Step 2 - Define Need: Review the recipient's reasonable need based on their budget, and relative to the marital lifestyle at the time of divorce (as required by the Young case and the statute). If the figure is different than Step 1, but the payor is still not comfortable with this figure then proceed to Step 3.
Step 3 - Define Ability to Pay: Review the payor's reasonable needs based on their budget, and relative to the marital lifestyle at the time of divorce. If the figure is lower than the figure yielded by Step 1 or Step 2, then it is possible that marital lifestyle cannot be maintained by both people and some sacrifice is necessary to balance "need" versus "ability to pay".
When litigating this issue, a payor is going to focus on Step 3 and their "ability to pay", and a recipient is going to focus on Step 2 or try to argue the original formula. The tax law change without any guidance (yet) from the courts means that there is a wider gap between each side's "best" and "worst" case scenarios in an adversarial approach. This means that litigation expenses, the time to litigate, and the uncertainty of litigation will all be increased in these cases, which is all the more reason to try a mediation or a collaborative law approach.

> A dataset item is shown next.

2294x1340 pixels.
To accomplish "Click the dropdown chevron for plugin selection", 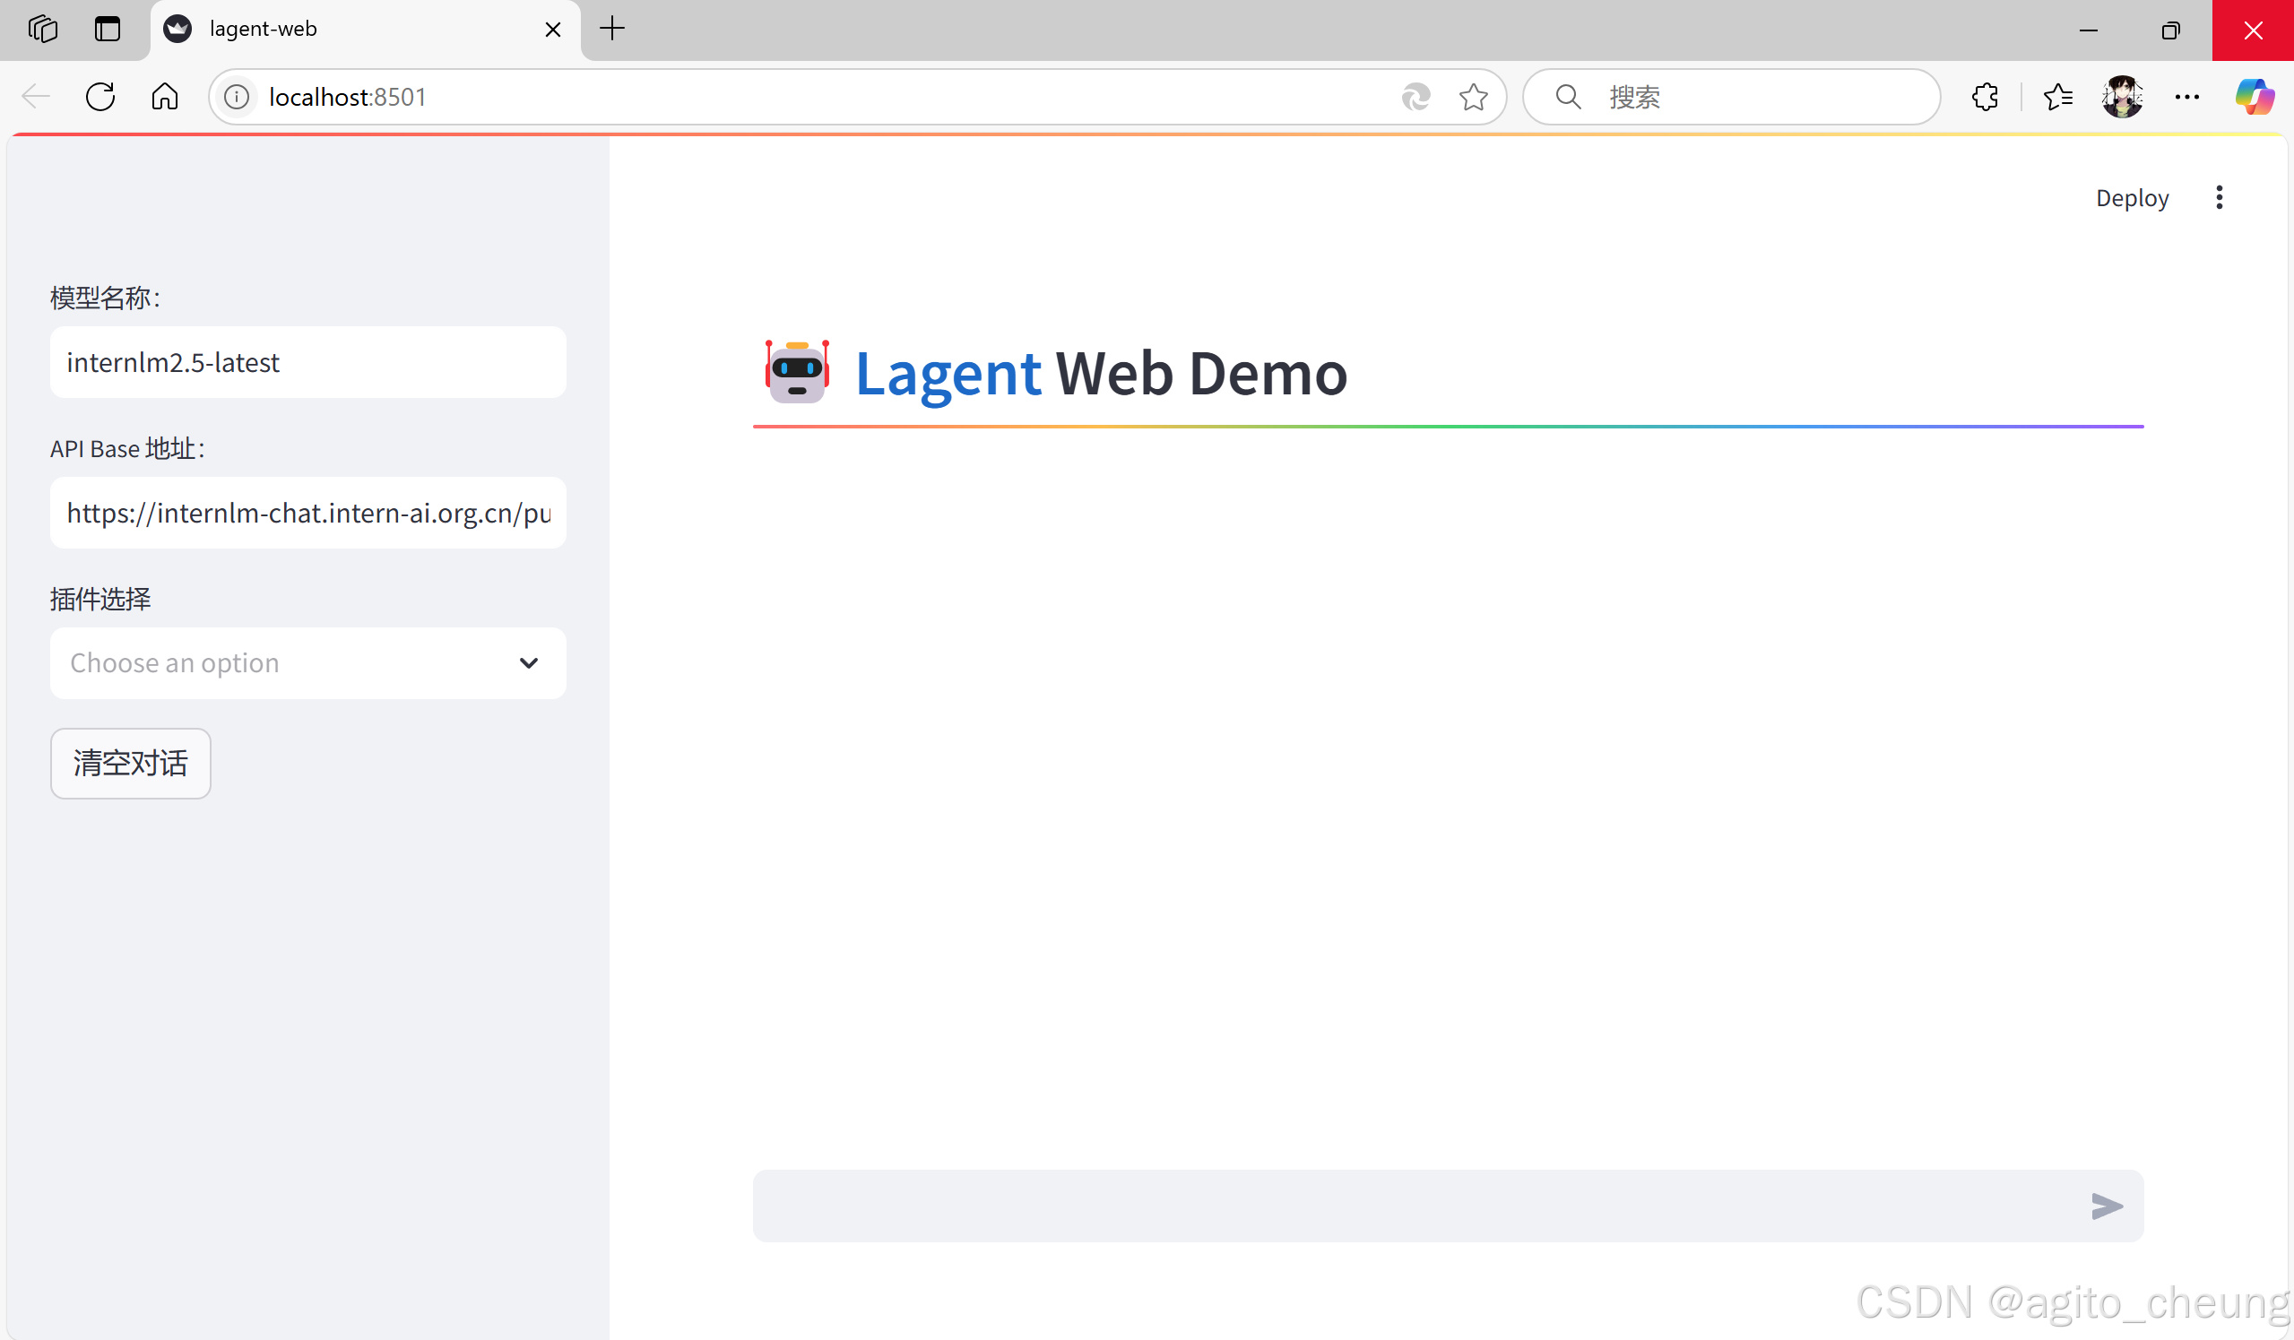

Mediation and Collaborative Law are voluntary processes that give the couple control over their divorce and its terms. Settling outside of court allows a couple to discuss all aspects of their divorce, review different options, and decide what is best for their family, armed with the appropriate financial and legal knowledge. When it comes to unknowns in the law, like how the court will deal with these new alimony questions, couples need to decide whether it's worth their time, money, and energy to be the test case, or whether it's more important to them that they find joint solutions in an efficient and effective process.
Do we have an update on what judges are ruling on this now (2019-2021)? Have they been sticking with 30-35% or are they going with something closer to 20%-28%?
ReplyDeleteIt varies county to county and judge to judge, but I have heard judges are generally open to tax analysis that help them understand the after-tax equivalent of the 30-35% pre-tax. Depending on the incomes in some cases that may be as low as 19% and in other as high as 30%, so a full tax analysis is recommended.